Repeat exactly, and only, the lines from the line containing "Given: Select the 日线 daily period label" through the last line of the records below, including both.
(RECORDS SUPPLIED Opens)
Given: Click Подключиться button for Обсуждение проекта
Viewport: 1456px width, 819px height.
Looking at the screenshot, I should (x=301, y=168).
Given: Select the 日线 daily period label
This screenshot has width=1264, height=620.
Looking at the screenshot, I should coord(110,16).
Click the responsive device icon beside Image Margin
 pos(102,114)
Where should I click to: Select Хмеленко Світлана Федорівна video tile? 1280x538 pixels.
(RECORDS SUPPLIED Closes)
= REPLY TO THE EXERCISE =
Given: Select the 日线 daily period label
This screenshot has width=1264, height=620.
Looking at the screenshot, I should coord(110,16).
Click the responsive device icon beside Image Margin
 pos(102,114)
Where should I click to: Select Хмеленко Світлана Федорівна video tile? 1280x538 pixels.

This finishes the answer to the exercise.